Peak building and construction industry body Master Builders Australia has issued a challenge to the Senate crossbench to re-establish the powers of the Australian Building and Construction Commission (ABCC).

The challenge was delivered in an open letter to the crossbench Senators published in newspapers in every state and territory on Monday (16 March).

"Master Builders is challenging the crossbench Senators to live up the trust placed in them by their electors and not deny the community more and affordable community infrastructure and jobs," Wilhelm Harnisch, CEO of Master Builders Australia, said.  

"A vote for the ABCC is a vote for more and affordable schools, hospitals, childcare centres, aged care facilities and roads.
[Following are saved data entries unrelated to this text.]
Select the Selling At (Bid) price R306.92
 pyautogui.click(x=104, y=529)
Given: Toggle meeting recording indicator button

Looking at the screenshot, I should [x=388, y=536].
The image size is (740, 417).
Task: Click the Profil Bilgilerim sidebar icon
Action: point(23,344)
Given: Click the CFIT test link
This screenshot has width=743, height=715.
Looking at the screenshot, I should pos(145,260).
Voting against will give the construction union free rein to continue their industrial thuggery to the cost of all Australians," he said.  
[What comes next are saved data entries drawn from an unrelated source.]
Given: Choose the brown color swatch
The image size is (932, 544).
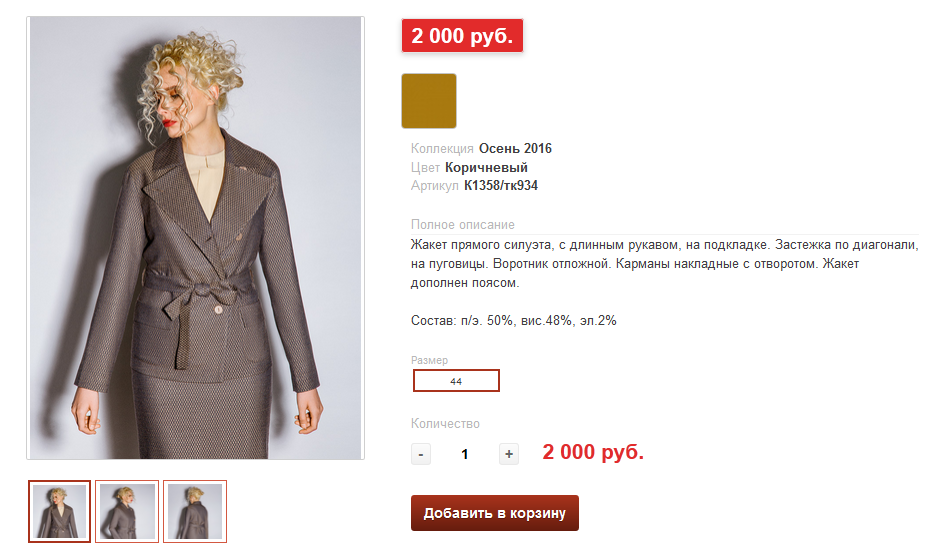Looking at the screenshot, I should (x=429, y=101).
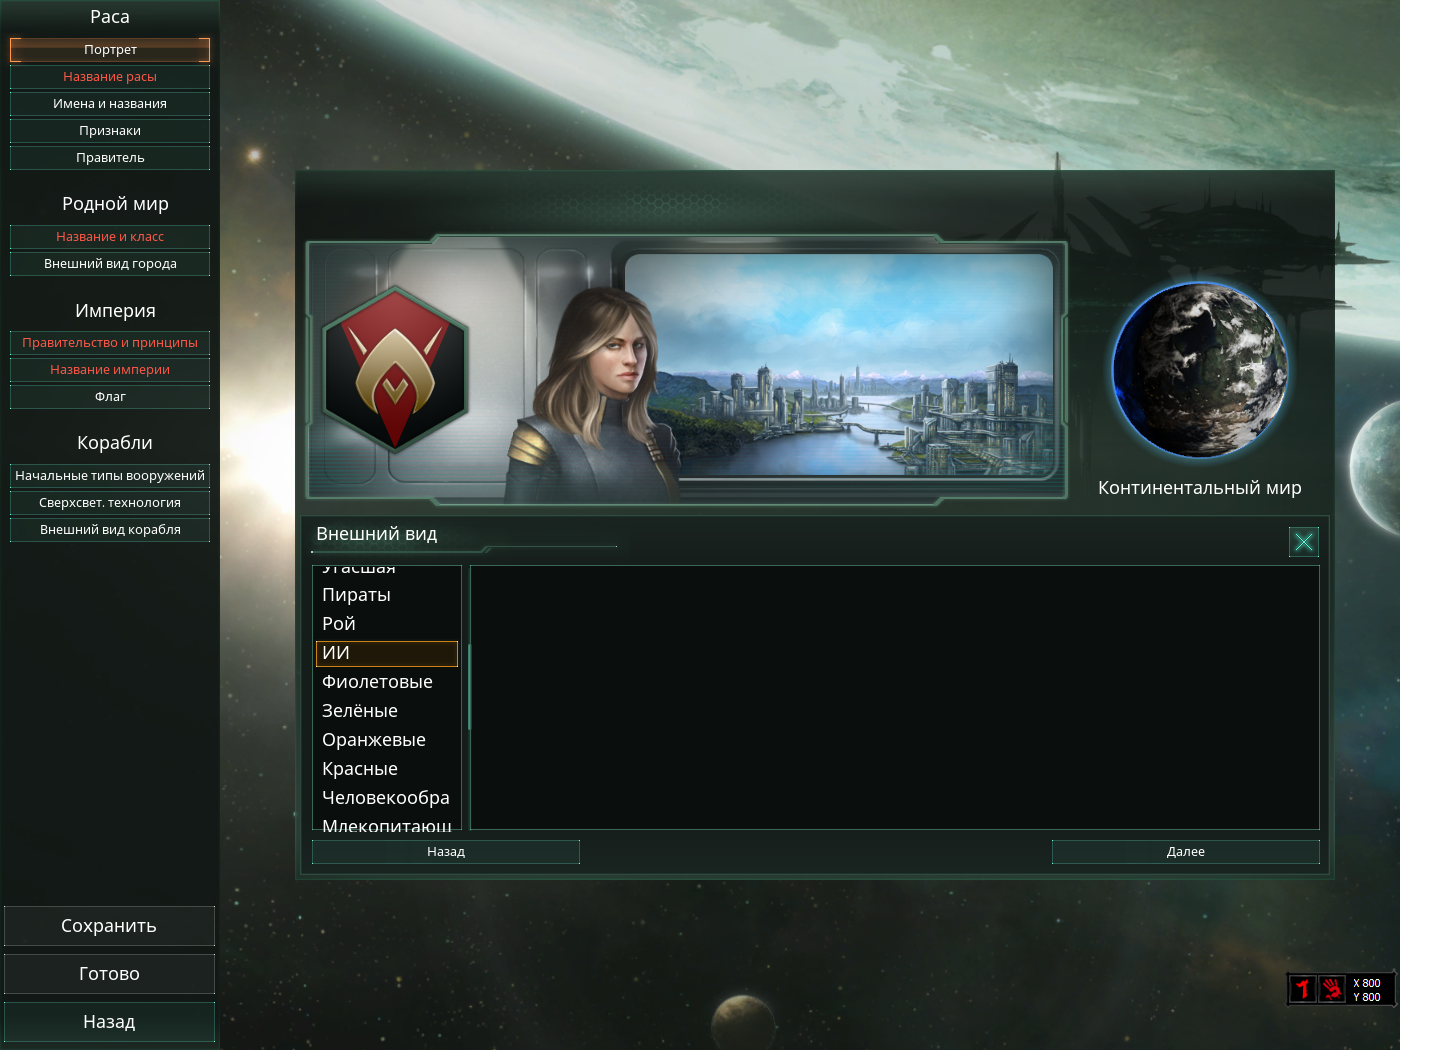
Task: Open the Портрет section
Action: 110,49
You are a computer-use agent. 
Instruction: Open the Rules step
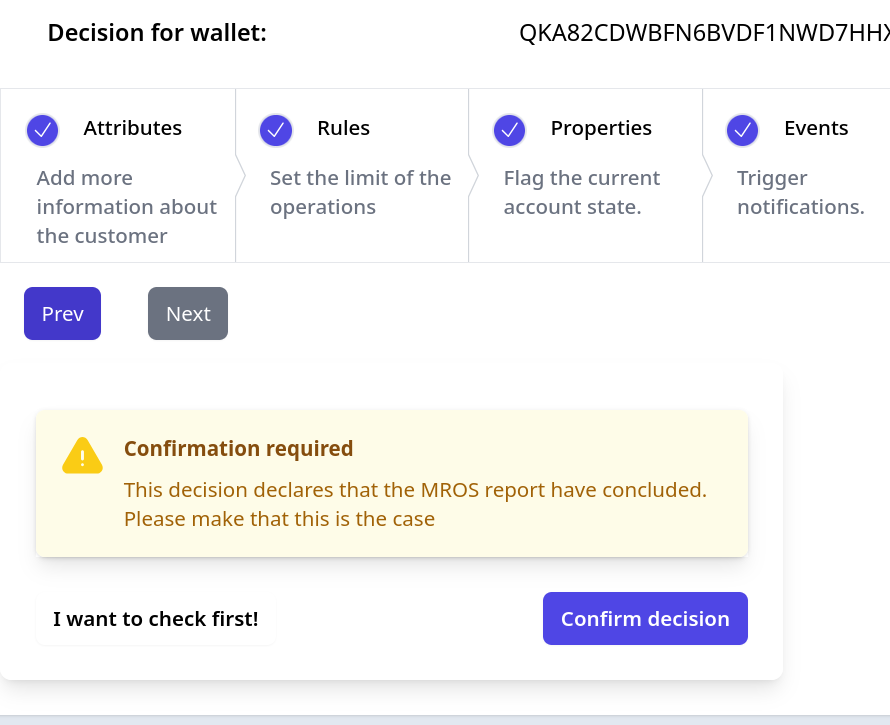(352, 175)
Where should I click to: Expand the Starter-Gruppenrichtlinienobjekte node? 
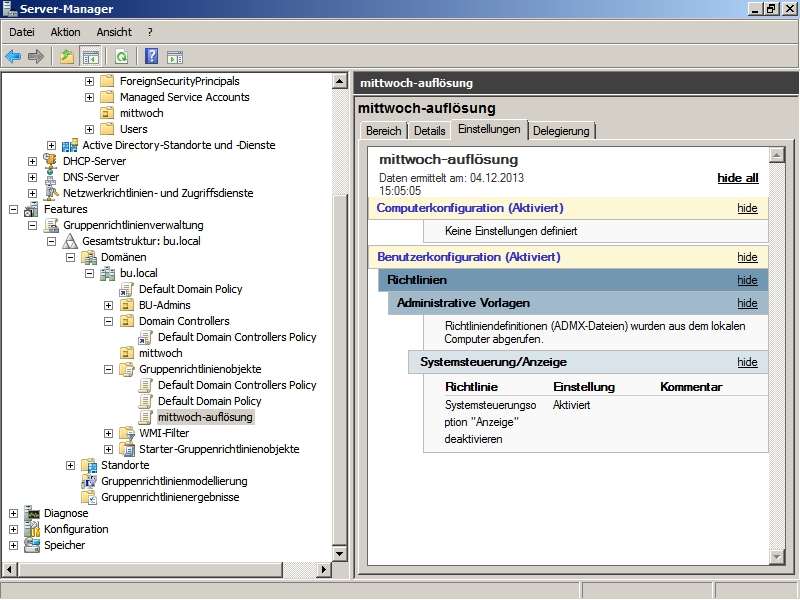109,449
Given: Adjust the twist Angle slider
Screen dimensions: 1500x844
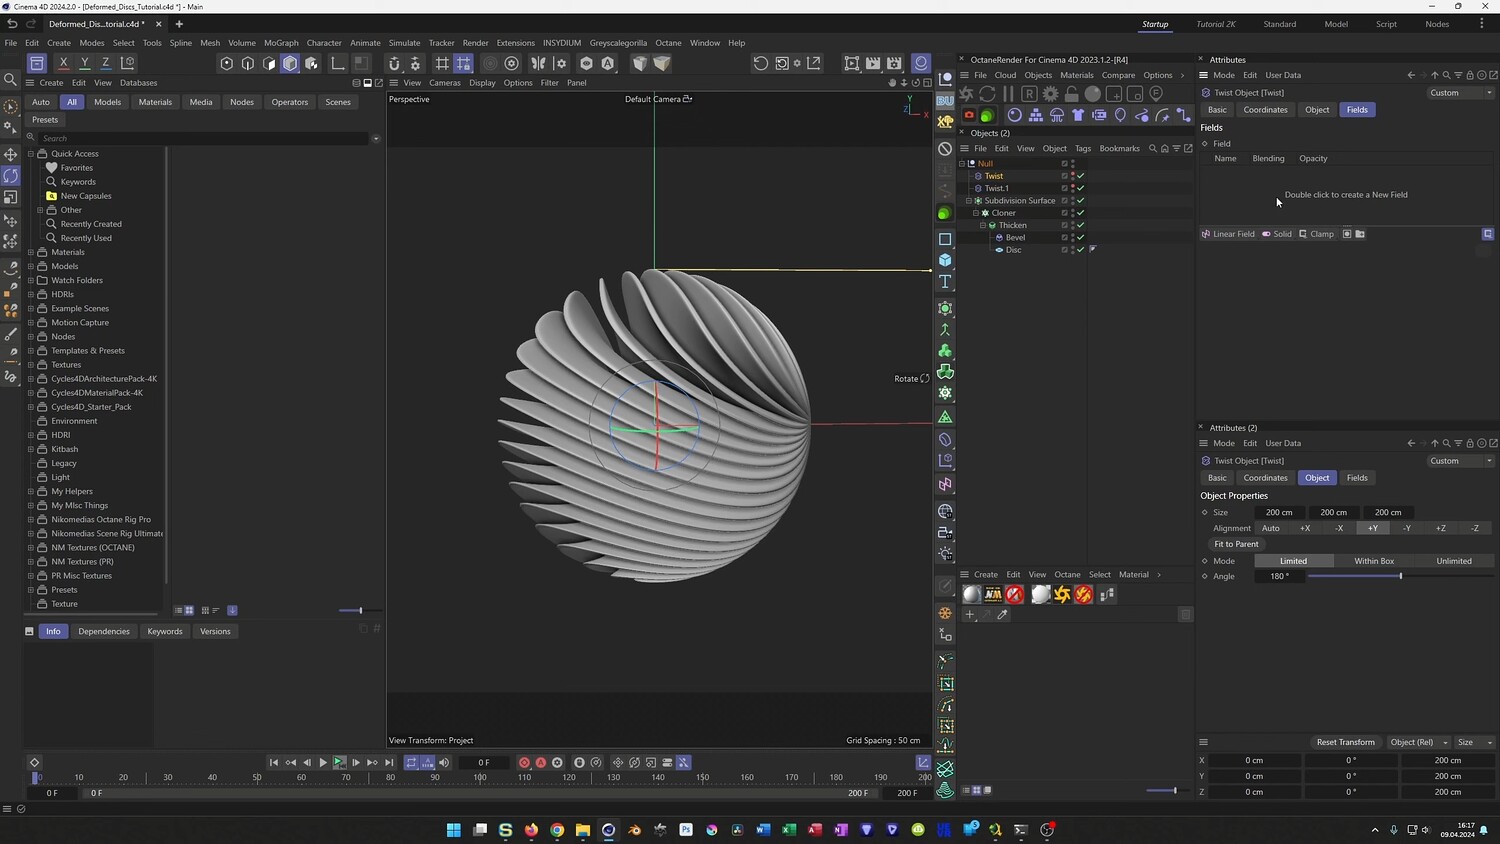Looking at the screenshot, I should point(1400,576).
"All the industry is asking for is that the Senate crossbench stand up for the rights of the community and not give in to the union thugs and bullies," Harnisch said.

"The Gyles and Cole Royal Commissions and the Productivity Commission each concluded that there is an undeniable link between the industrial thuggery of the CFMEU and increased costs of public infrastructure," he said.

"Master Builders' decision to write this open letter was not taken lightly. Master Builders has been advocating the return of the ABCC's strong powers to the cross bench Senators over the past year," Harnisch said.

"Unions have rights but they also have responsibilities, particularly to the community they live in. They have a responsibility to comply with the standards of behaviour the community expects," he said.  

"It is the community that pays the price of increased construction costs due to union industrial thuggery," Harnisch said.  

"As representatives of the people, the crossbench Senators have a higher duty to ensure the overall wellbeing of their community. They must live up to the trust and responsibility granted to them and vote to re-establish the ABCC," Harnisch said.